Map JavaEE app roles to weblogic security roles

2
votes

I think I might be missing something obvious here but I have a weblogic server setup to host my J2EE web application. As well as this I have enterprise manager setup that allows the mapping of an LDAP server to security roles for example the AD group:

g-uk-user

Might be mapped to the security role:

UKUser

I am then trying to authenticate my web application using these security roles however I can only seem to find the mapping between weblogic groups or users and roles within my application for example:

To associate a user or group with the TaskAdmins role, edit the <wls:principal-name> entry that is associated with the <wls:role-name>TaskAdmins</wls:role-name> entry. For example,<wls:security-role-assignment>
 <wls:role-name>TaskAdmins</wls:role-name>
 <wls:principal-name>User_or_group</wls:principal-name>

Important: You must create a new stanza for each user or group that you want to associate with the TaskAdmins role.

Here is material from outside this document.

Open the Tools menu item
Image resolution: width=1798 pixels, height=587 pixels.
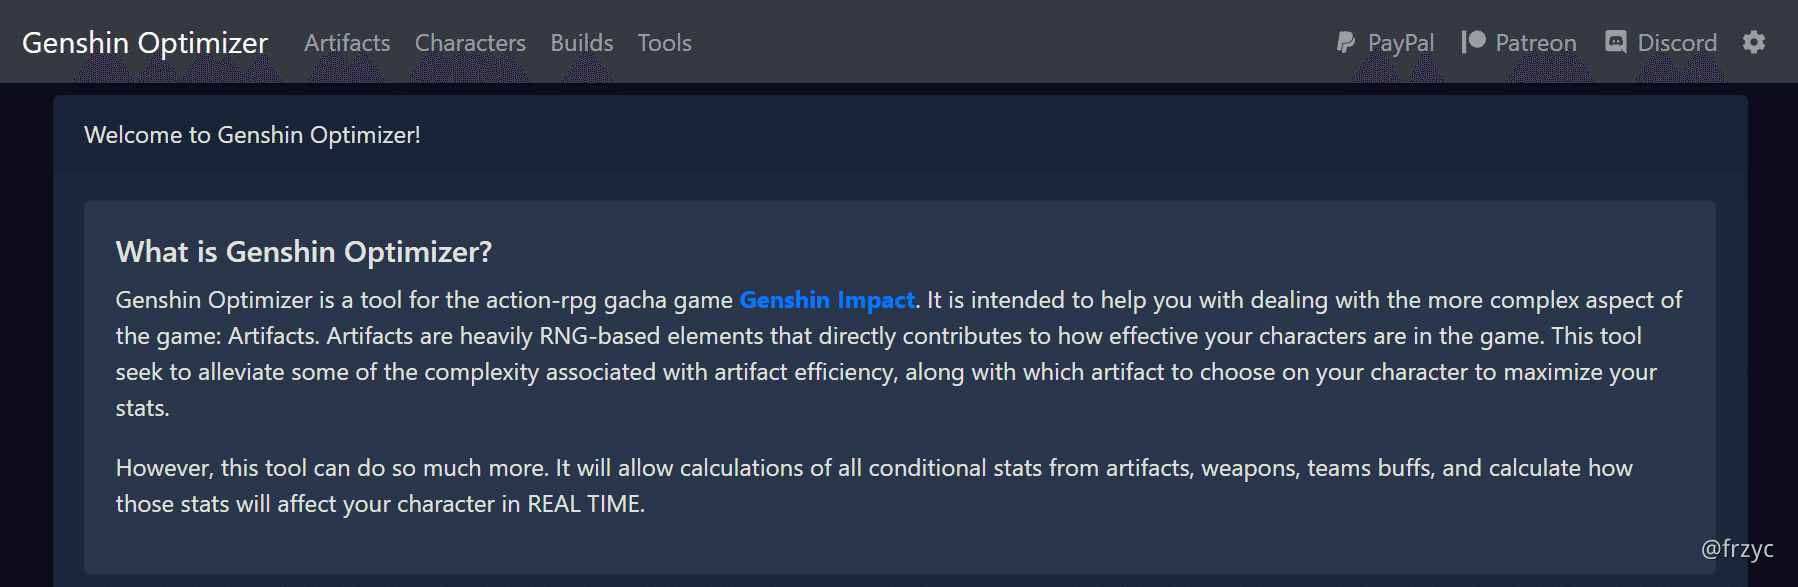pyautogui.click(x=664, y=42)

This concept works absolutely fine when using groups within weblogic but I don't want to map to groups I want to be able to map to security roles which I can't seem to do.

web.xml

<security-constraint>
      <display-name>MySecurityConstraint</display-name>
       <web-resource-collection>
        <web-resource-name>SecureContent</web-resource-name>
        <url-pattern>/*</url-pattern>
       </web-resource-collection>
       <auth-constraint>
        <role-name>PORTAL_USER</role-name>
       </auth-constraint>
       <user-data-constraint>
        <transport-guarantee>NONE</transport-guarantee>
       </user-data-constraint>
 </security-constraint>

 <login-config>
      <auth-method>FORM</auth-method>
      <realm-name>myrealm</realm-name>
      <form-login-config>
           <form-login-page>/login</form-login-page>
           <form-error-page>/login?error</form-error-page>
      </form-login-config>
 </login-config>


 <security-role>
     <role-name>PORTAL_USER</role-name>
 </security-role>
 <security-role>
    <role-name>ACT_AS</role-name>
 </security-role>
 <security-role>
     <role-name>ADMIN</role-name>
 </security-role>

weblogic.xml

<wls:security-role-assignment>
<wls:role-name>PORTAL_USER</wls:role-name>
<wls:principal-name>Admin</wls:principal-name>


<wls:security-role-assignment>
<wls:role-name>ACT_AS</wls:role-name>
<wls:principal-name>ACT_AS</wls:principal-name>

1
javasecurityjakarta-eeweblogic
I'm not sure I understand but have you mapped out security-role assignments in your web.xml as well? See stackoverflow.com/questions/11903739/… and stackoverflow.com/questions/23480900/… If that doesn't help, another option is to create a new group that encompasses all users that have that security role, it's not ideal but it should workDisplay Name is missing
Added the relevant files that I have. Basically anyone in the role PORTAL_USER in my app will have access to it. I want to map this role to a security role in weblogic but it seems I can only map it to groups or users. The reason I need to do this is because we have mapped AD groups from an LDAP server to security roles within Enterprise Manager.Simon Nicholls
Thanks for the links, I think in both examples they are actually using groups and NOT security roles. I think the method to do this would be to authenticate using the 'users' group in weblogic and then authorise using the security roles. I need to understand how to get a users security roles however. In this link blog.whitehorses.nl/2010/01/29/… he refers to security roles but I actually think he means groups as can be seen in his code where he adds roles in the app based on groups:if ( principal instanceof WLSGroupImpl)Simon Nicholls
Glad you were able to find a solution - thanks for sharing your answer.Display Name is missing

1 Answers

2
votes

Answered this in Get Security Roles From Weblogic for Spring Security

I was basically very confused with the mapping. If the roles are created in Weblogic NO mapping should be done within the application itself as this is what Weblogic effectively is doing for you. I couldn't find a way for my app to be able to get these roles however (or understand how it would do it!) and I was also deploying directly from Eclipse which meant that you can only use mapping to roles defined in the application itself.

Building and deploying the application and selecting custom roles under security settings in weblogic will allow the creation of security roles for that application and will also allow the app to use security roles from Weblogic. These roles should still be defined in web.xml and weblogic will take care of the rest!